The most common adverse reactions (?25%) reported in patients receiving denosumab were fatigue/asthenia, hypophosphatemia, and nausea. The most common serious adverse reaction reported in patients receiving denosumab was dyspnea. The most common adverse reactions resulting in discontinuation of denosumab were osteonecrosis and hypocalcemia.
Denosumab can exacerbate hypocalcemia and patients predisposed to hypocalcemia and disturbances of mineral metabolism should be monitored for calcium and mineral (phosphorus and magnesium) levels. Patients with severe renal impairment (CrCl< 30 mg/min) or on renal dialysis are at significant risk for hypocalcemia and should be strictly monitored and encouraged to take adequate calcium and vitamin D supplements.
Osteonecrosis of the Jaw (ONJ)
ONJ has been reported with denosumab use and it is important for patients to undergo a routine oral exam with appropriate preventive dentistry before therapy begins. Patients should avoid invasive dental procedures during treatment with denosumab.

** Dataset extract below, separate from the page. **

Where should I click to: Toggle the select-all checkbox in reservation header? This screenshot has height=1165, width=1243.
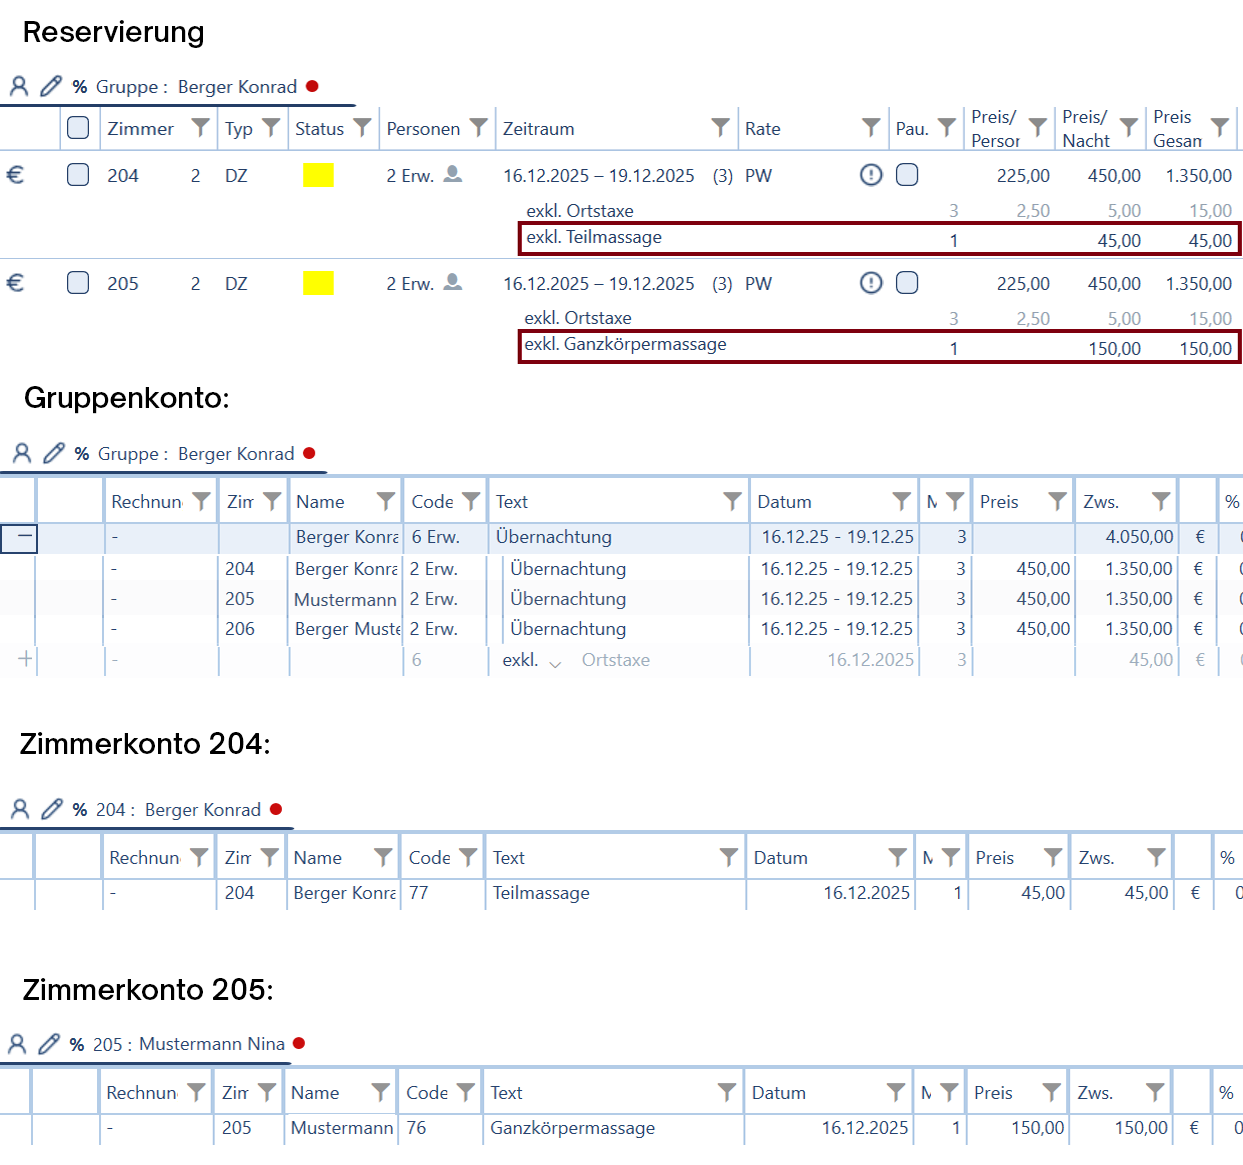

The recommended dose of denosumab is 120 mg administered as a subcutaneous injection every 4 weeks in the upper arm, upper thigh, or abdomen. Administer calcium and vitamin D as necessary to treat or prevent hypocalcemia.
No formal drug-drug interactions trials have been conducted with denosumab. In clinical trials in patients with breast cancer metastatic to the bone, there was no evidence that various anticancer treatments affected denosumab systemic exposure and pharmacodynamic effect. Serum denosumab concentrations at 1 and 3 months were not altered by concomitant chemotherapy and/or hormone therapy.